Change every "entry" in the data below to "item", keeping all other text the same, and leave the pictures out of your answer.

▸ **Dataset records**
---

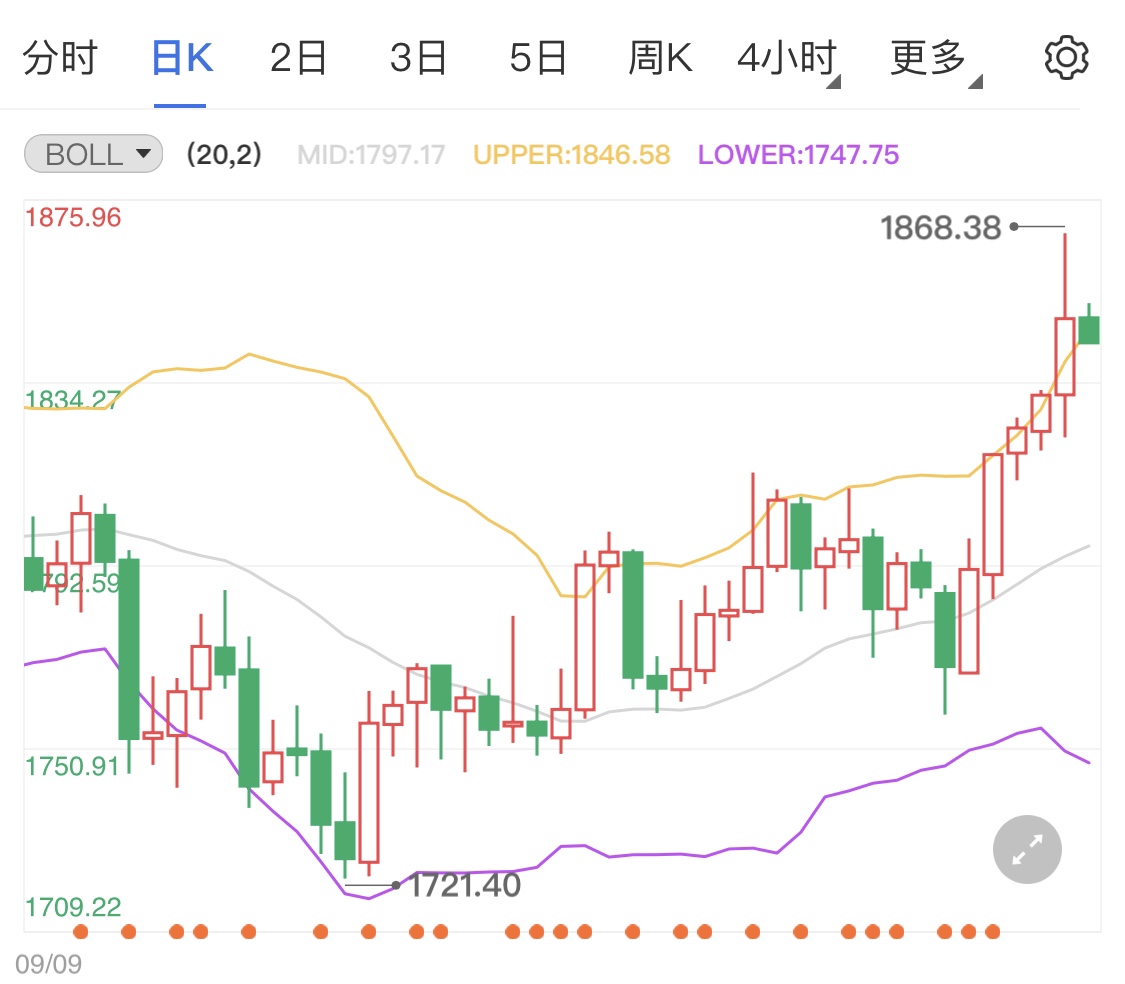Click the fullscreen expand icon
This screenshot has width=1125, height=984.
(x=1026, y=848)
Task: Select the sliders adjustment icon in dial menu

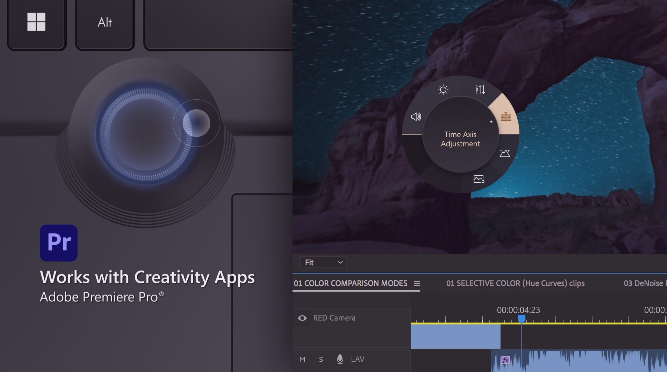Action: [x=480, y=90]
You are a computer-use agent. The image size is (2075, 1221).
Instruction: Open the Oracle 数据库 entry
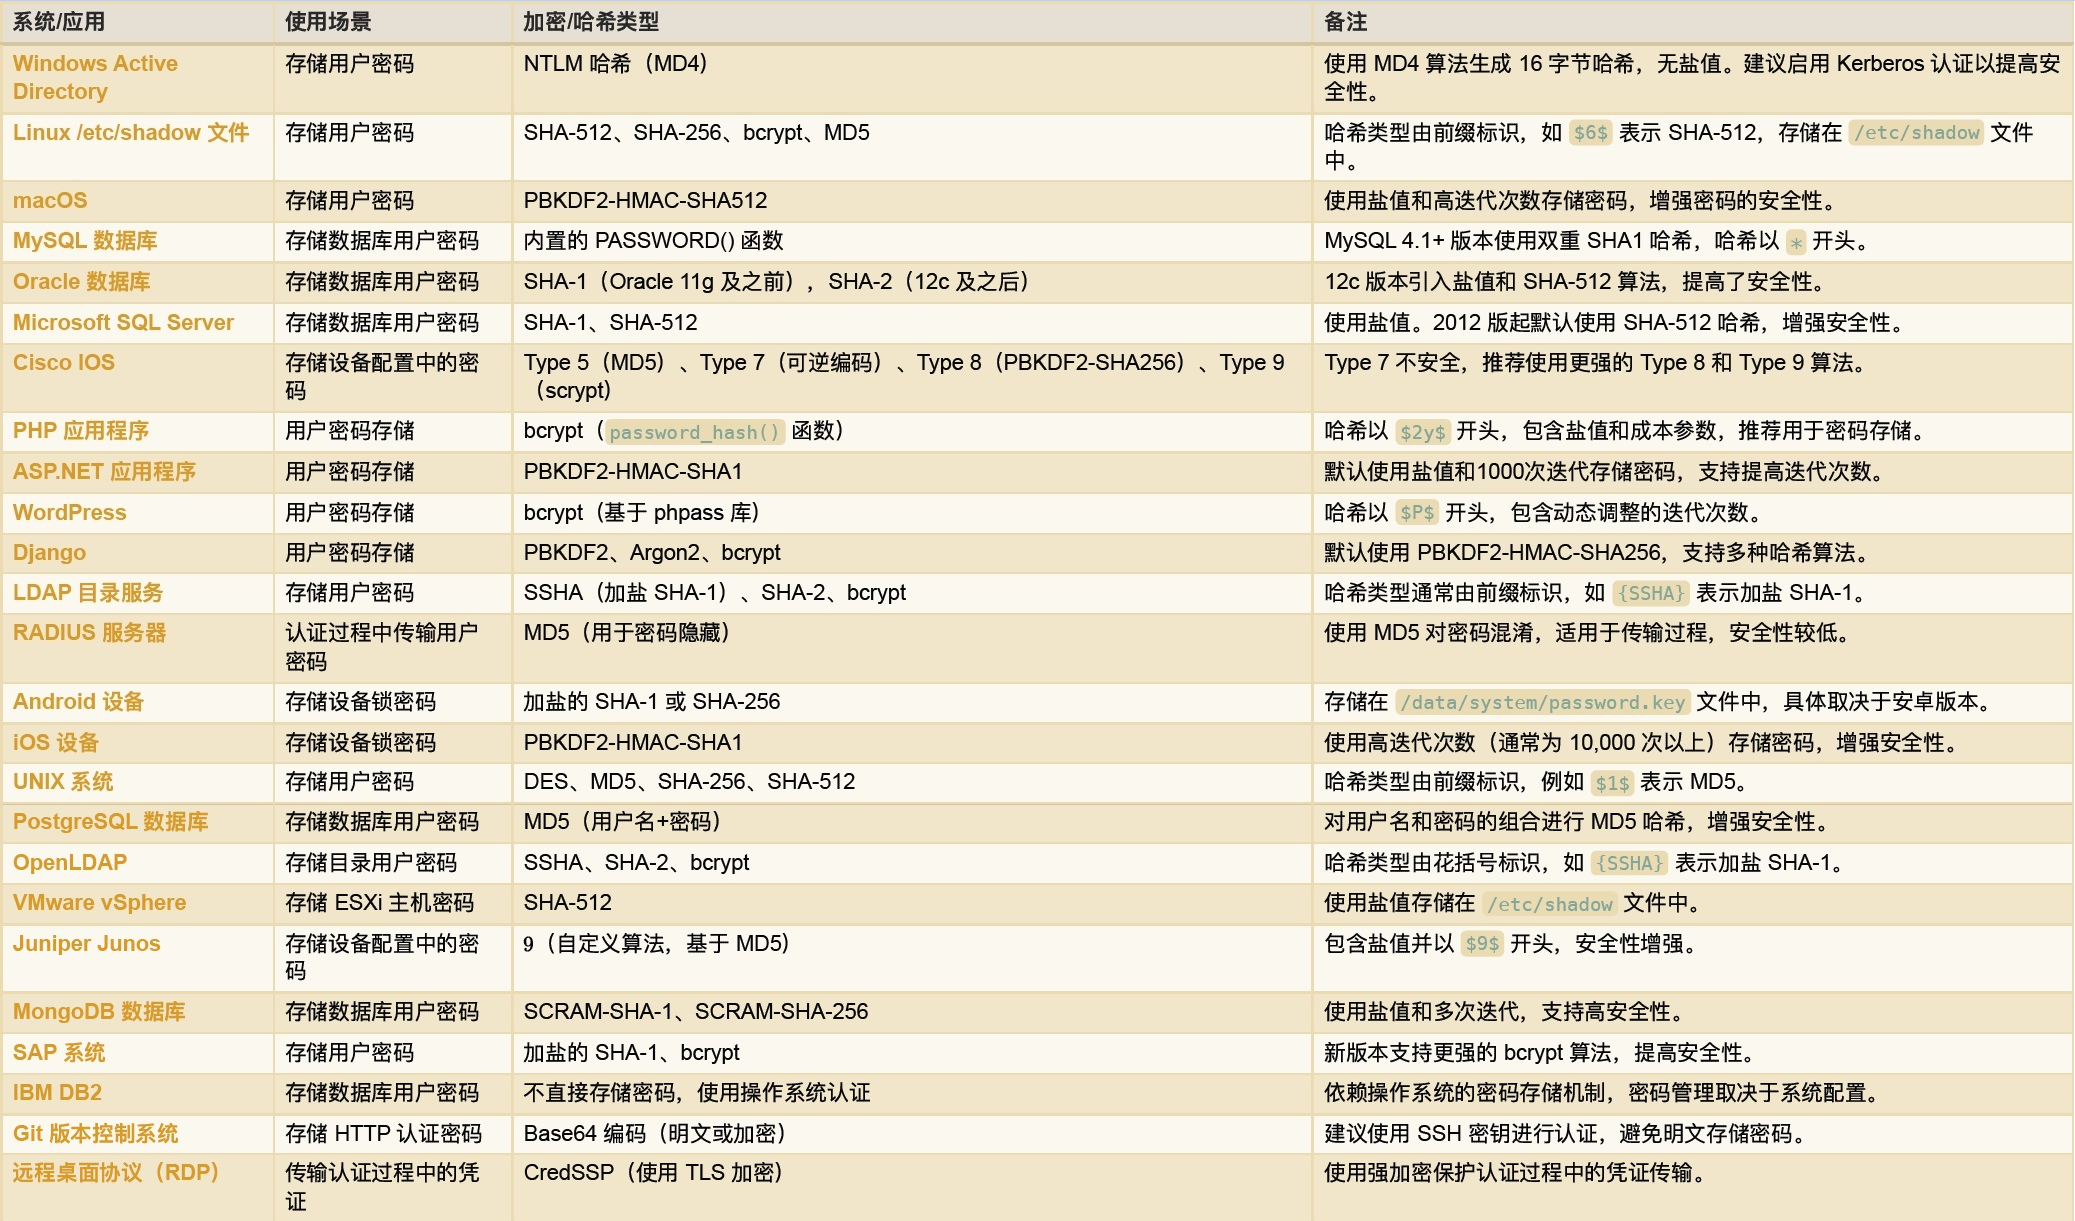click(x=81, y=281)
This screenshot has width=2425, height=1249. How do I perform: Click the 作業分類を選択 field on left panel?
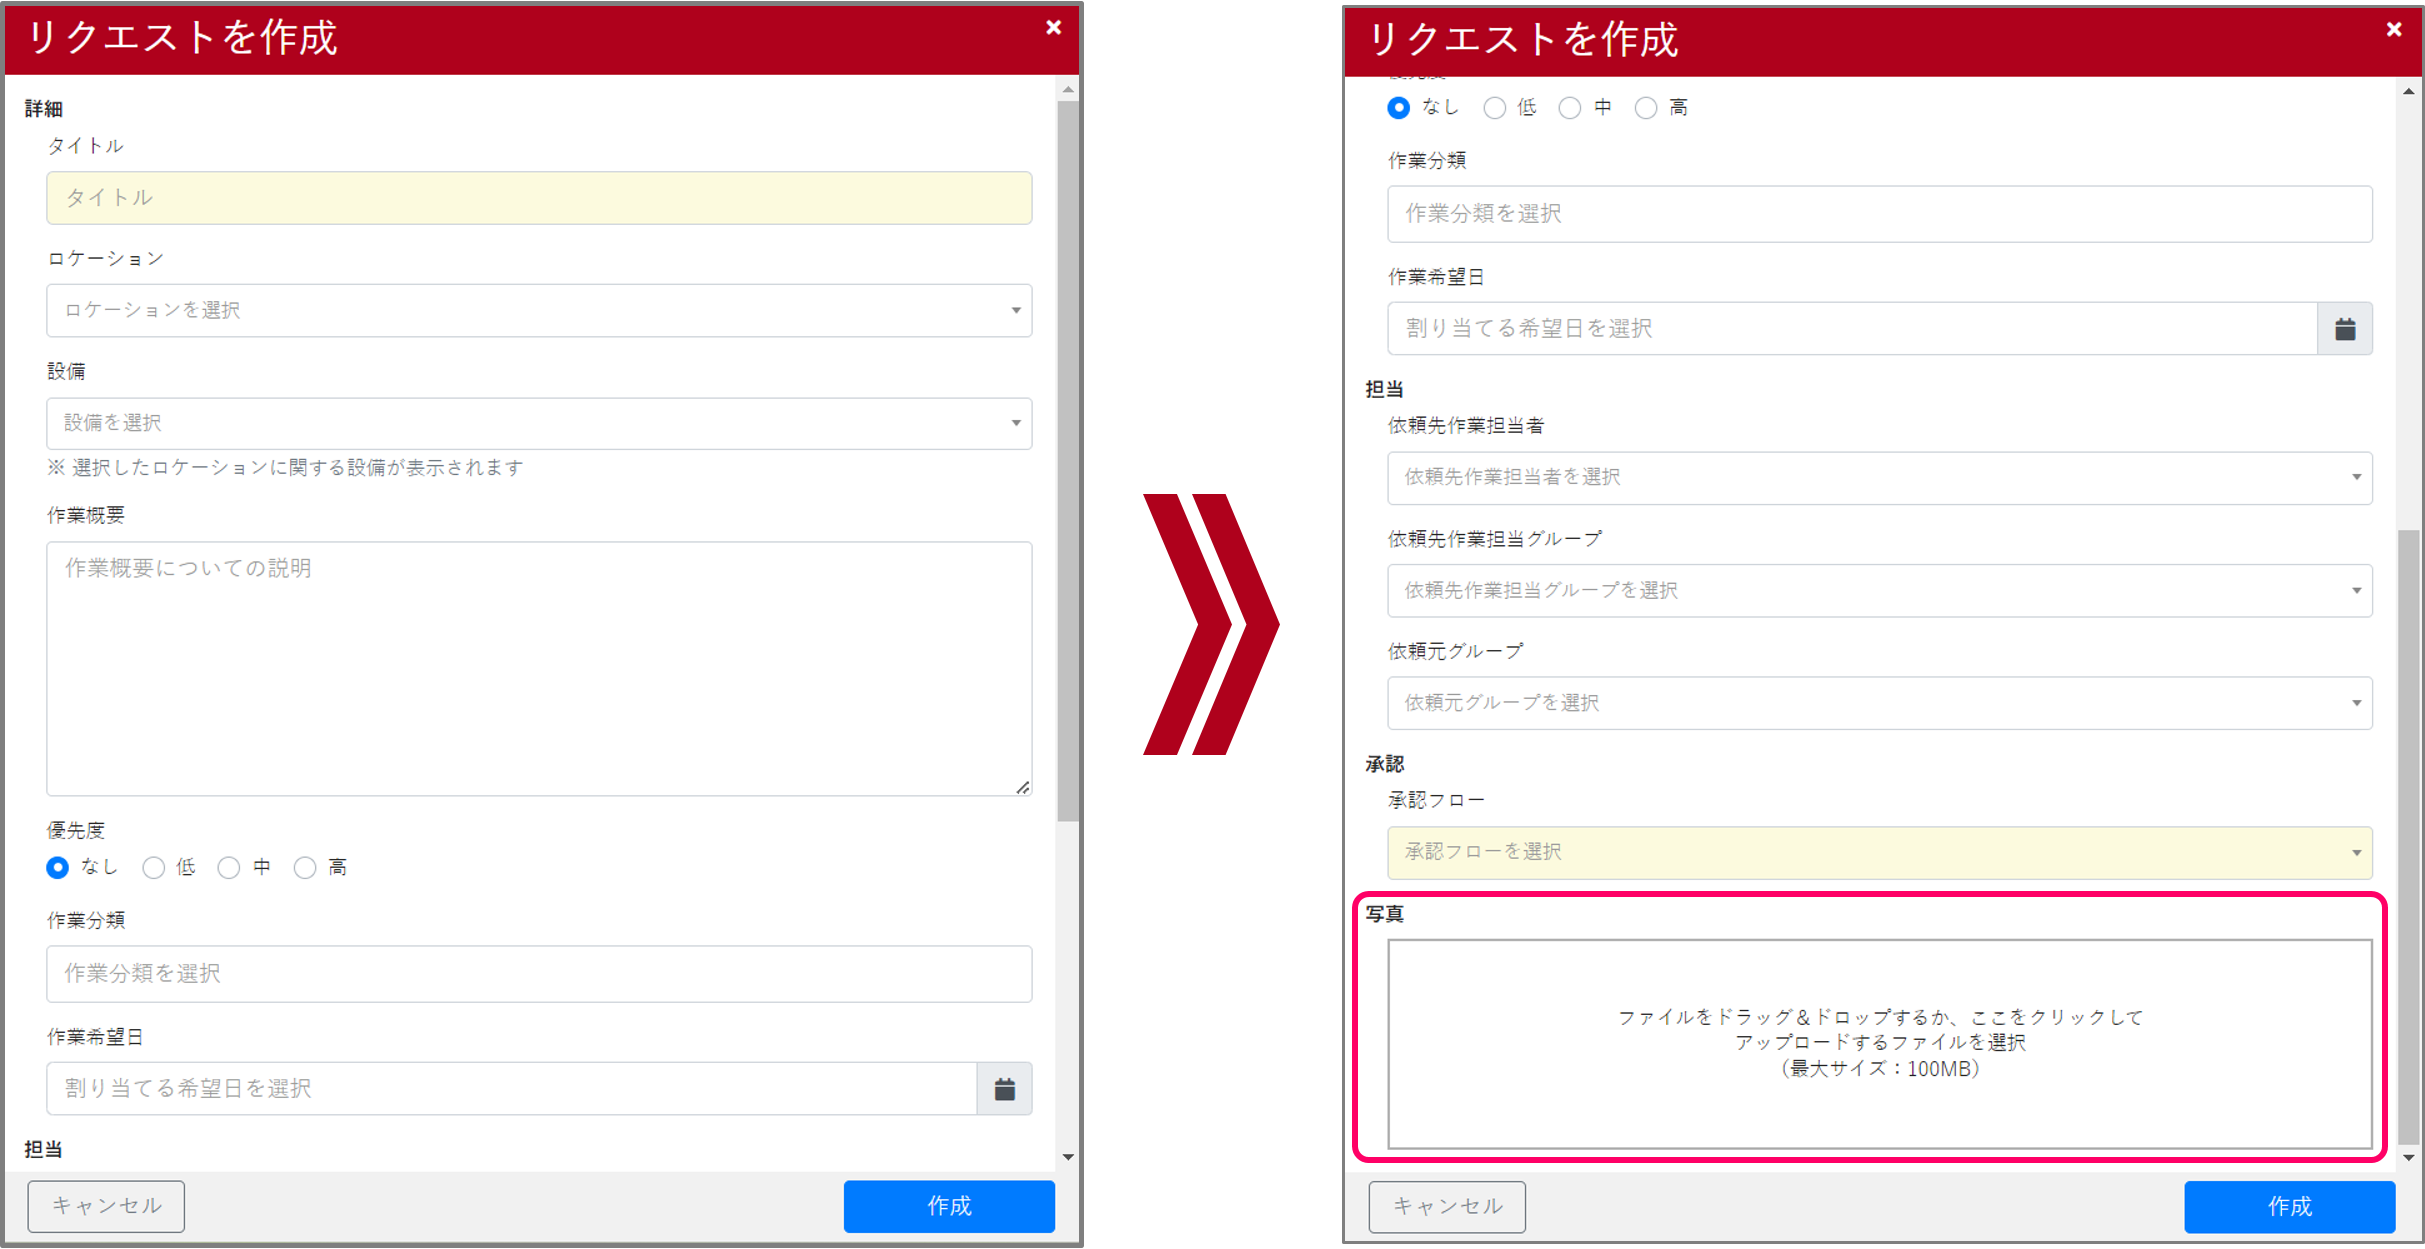pyautogui.click(x=539, y=973)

---

▸ **Exercise solution**
Click the fullscreen expand icon
This screenshot has width=1125, height=984.
(x=1026, y=848)
Task: Select the sliders adjustment icon in dial menu

Action: [x=480, y=90]
You are a computer-use agent. The image size is (2075, 1221).
Instruction: Open the Oracle 数据库 item
click(x=81, y=281)
This screenshot has width=2425, height=1249. How do I perform: Click the 作業分類を選択 field on left panel?
pyautogui.click(x=539, y=973)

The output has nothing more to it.